Kriminalität
Angst vor dem rechtsfreien Raum
Der Tatort Internet wird immer größer. 165.720 Straftaten wurden nach Angaben des Bundeskriminalamts (BKA) im Jahr 2006 erfasst. Davon entfielen 80 Prozent auf Betrugsdelikte. Dies bedeute eine Zunahme um 40,4 Prozent, erklärte BKA-Präsident Jörg Ziercke bei der diesjährigen BKA-Herbsttagung vom 20. bis 22. November. Angesichts dieser Entwicklung unterstrichen Bundesinnenminister Wolfgang Schäuble (CDU) und Ziercke ihre Forderung nach der Einführung von Online-Durchsuchungen.

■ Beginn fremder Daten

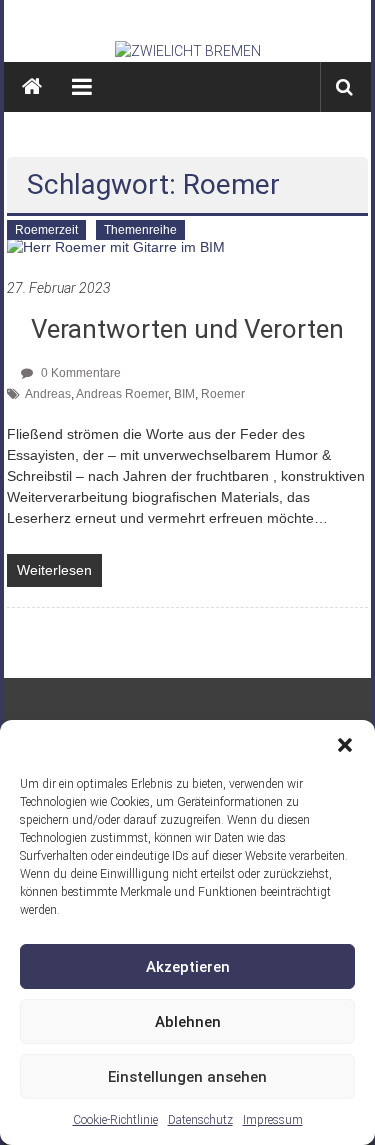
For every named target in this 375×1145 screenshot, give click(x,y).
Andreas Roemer (122, 394)
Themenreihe (140, 230)
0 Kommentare (79, 373)
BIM (184, 394)
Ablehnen (188, 1022)
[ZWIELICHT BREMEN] (188, 51)
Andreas (48, 394)
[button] (345, 745)
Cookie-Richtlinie (115, 1120)
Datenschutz (200, 1120)
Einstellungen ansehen (187, 1077)
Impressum (273, 1120)
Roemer (223, 394)
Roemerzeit (46, 230)
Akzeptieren (188, 967)
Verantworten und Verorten (187, 329)
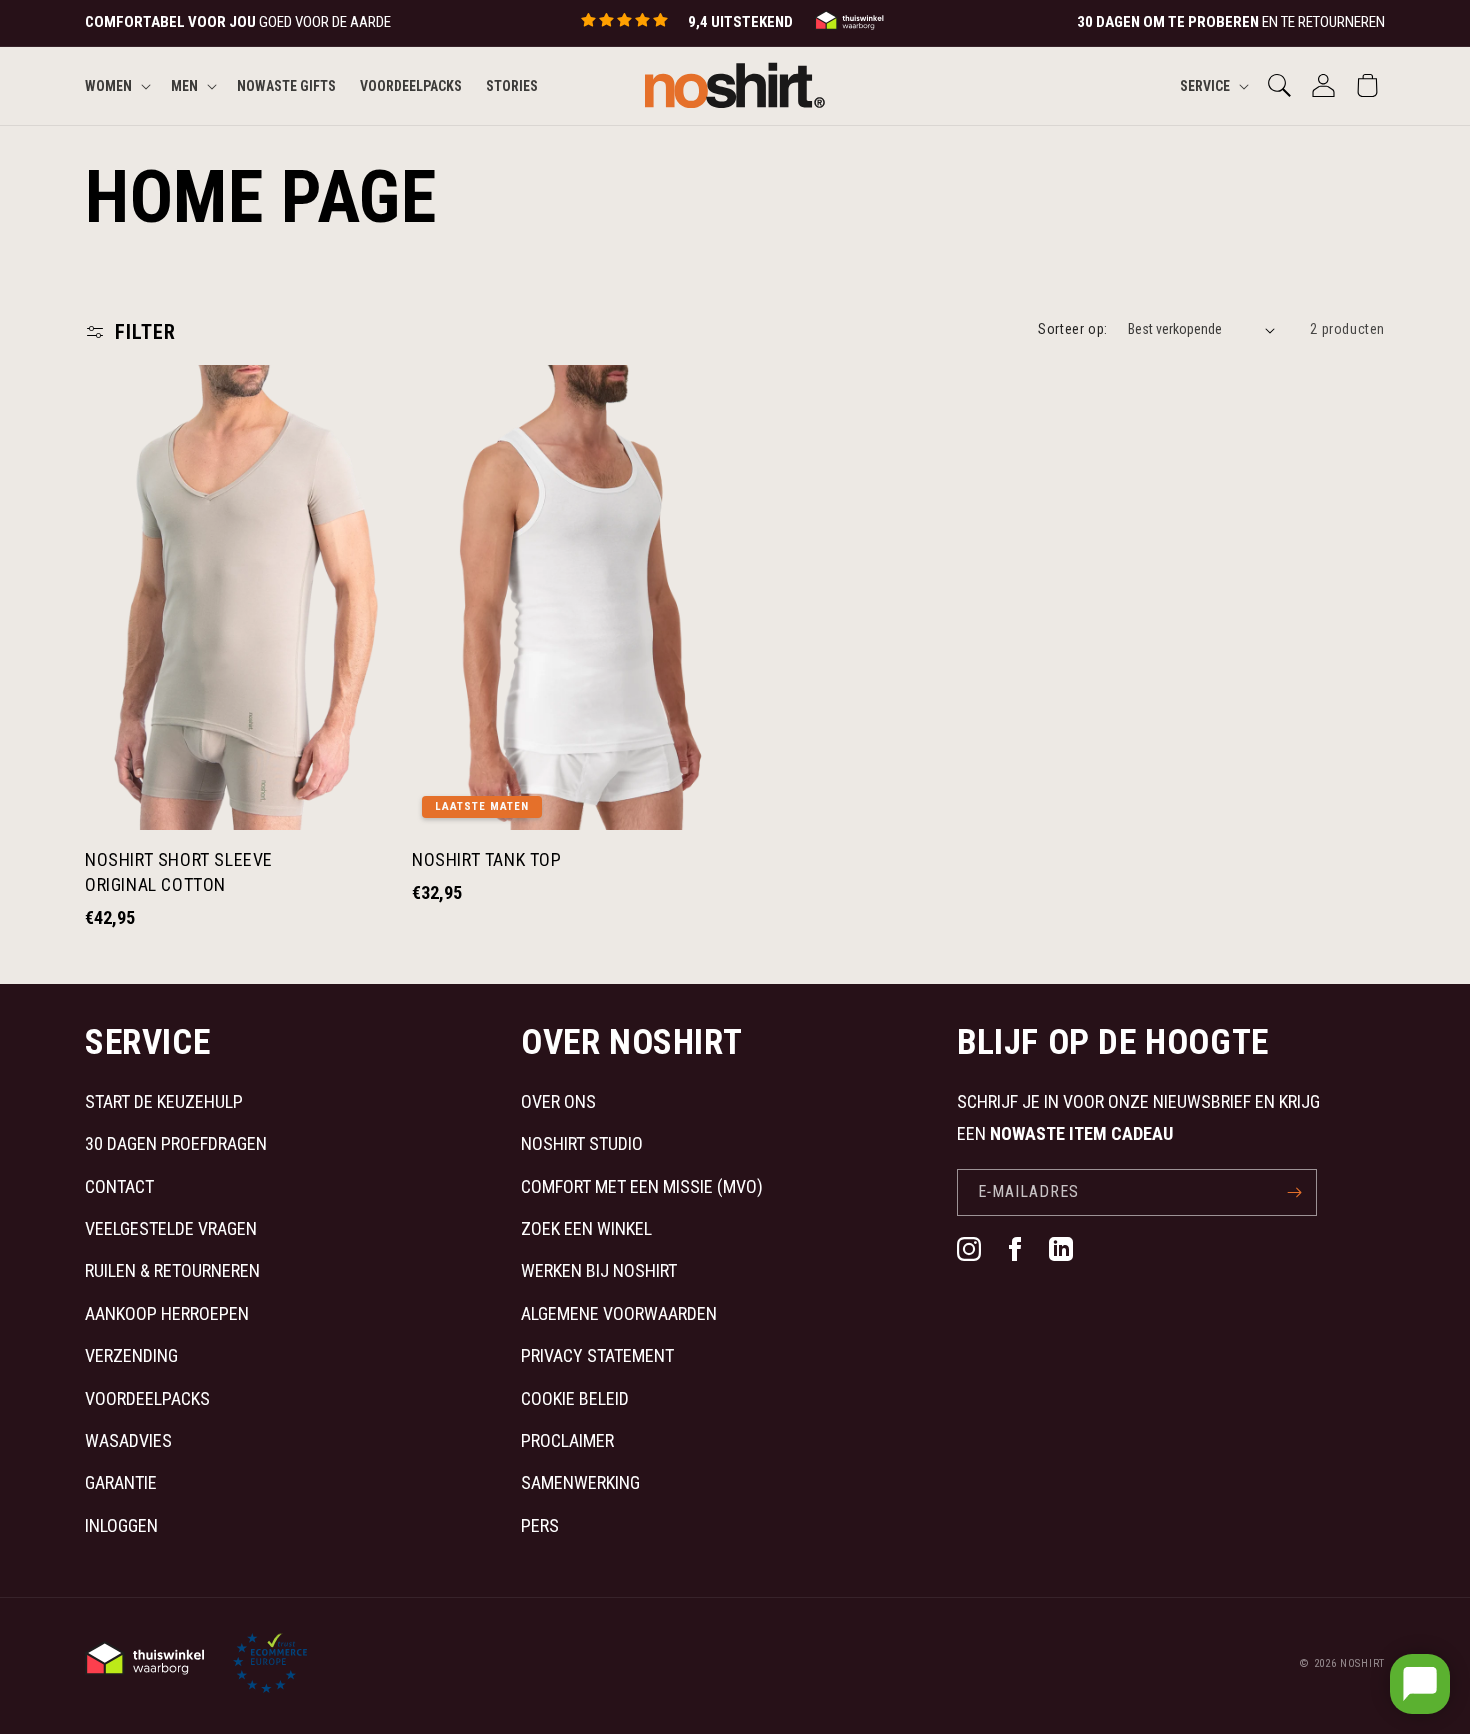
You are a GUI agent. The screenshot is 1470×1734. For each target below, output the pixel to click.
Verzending (131, 1355)
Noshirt (1362, 1663)
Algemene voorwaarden (619, 1313)
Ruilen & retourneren (172, 1270)
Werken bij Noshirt (599, 1270)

"Wir dürfen nicht zulassen, dass sich im Internet ein rechtsfreier Raum entwickelt, der sich dem Rechtsstaat entzieht", so Schäuble. Egal ob Wirtschaftskriminalität, Kinderpornographie oder Terrorismus: Das Netz bietet dank technischer Innovationssprünge, Kryptisierung und Anonymisierung für alle Kriminalitätsarten eine flexible und sichere Plattform. Den technologischen Fortschritt, den die Täterseite längst vollzogen habe, müsse die Polizei so schnell wie möglich nachholen, so Ziercke: "Wir brauchen eine Kriminalistik der digitalen Welt." Auch der islamistische Terrorismus hat das World Wide Web längst für sich entdeckt. Hamas, Al-Qaida, Hisbollah, PKK, Leuchtender Pfad: "Alle sind online", so Gabriel Weimann, Professor für Kommunikation an der Universität Haifa. Weimanns Institut analysiert seit neun Jahren die einschlägigen Webseiten. Zwölf waren es 1998, im Jahr 2003 schon 2.650. Mittlerweile sind es 5.860 Seiten, die Terroristen für Propaganda, Rekrutierung und Ausbildung des Nachwuchses und die Akquise von Geld nutzen.
Al-Qaida etwa nutze das Netz nach dem fast vollständigen Verlust der physischen Basis durch den Afghanistankrieg als Fernuniversität und virtuelles Trainingscamp, beobachtet Yassin Musharbash, Redakteur bei "Spiegel-Online". Alles terroristisch nutzbare Wissen von den Grundlagen der Sprengstoffphysik über Anleitungen für den Ausbau von Terrorzellen bis hin zur Organisation von Entführungen sei im Cyberspace verfügbar. Für Schäuble ist das Internet zum "Leitmedium des heiligen Krieges gegen die westliche Welt" geworden.
Zu den Antworten darauf zählt für ihn die Online-Durchsuchung: "Es geht nicht darum, mit Kanonen auf Spatzen zu schießen, sondern um die Ultima Ratio der Terrorismusabwehr."